Dalam sarasehan, atau widyatula, bertopik ”Ritus Tubuh dan Konservasi”, Senin (5/7/2021), Bandem menyatakan, seni pertunjukan dapat dipergelarkan secara langsung maupun secara tidak langsung, yakni, melalui media video dan juga memanfaatkan teknologi informatika.
Meski demikian, Bandem menyatakan, penonton menjadi bagian elemen utama dalam seni pertunjukan, di samping pelaku seni atau penari, panggung atau ruang pentas, dan gamelan atau iringan musik. Dalam seni pertunjukan tradisi, misalnya, ritus Sanghyang, menurut Bandem, penonton juga terlibat dan berpartisipasi dalam seni pertunjukan tersebut.
Menteri Pendidikan dan Kebudayaan periode 1993-1998 Wardiman Djojonegoro, yang mengikuti sarasehan itu secara daring, menyatakan mengapresiasi pelaksanaan sarasehan secara daring. Wardiman mengatakan, setiap daerah memiliki keunikan dan khasanah seni dengan ciri daerah.

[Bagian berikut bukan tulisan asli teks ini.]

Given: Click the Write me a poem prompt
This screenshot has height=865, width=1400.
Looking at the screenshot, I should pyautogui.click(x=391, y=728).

Didik Nini Thowok mengungkapkan, sejumlah seni pertunjukan tradisi di daerah di Indonesia menjadi jarang dipergelarkan lantaran pengaruh perubahan di masyarakat. Bali dinilai masih menjaga dan menghidupkan seni tradisi karena berkaitan dengan upacara dan adat budaya.
Dalam sarasehan itu, Didik Nini Thowok menyatakan, pendokumentasian seni menjadi penting dan perlu dilaksanakan, termasuk pula mendokumentasikan kegiatan-kegiatan seniman yang bertautan dengan pengembangan berkeseniannya.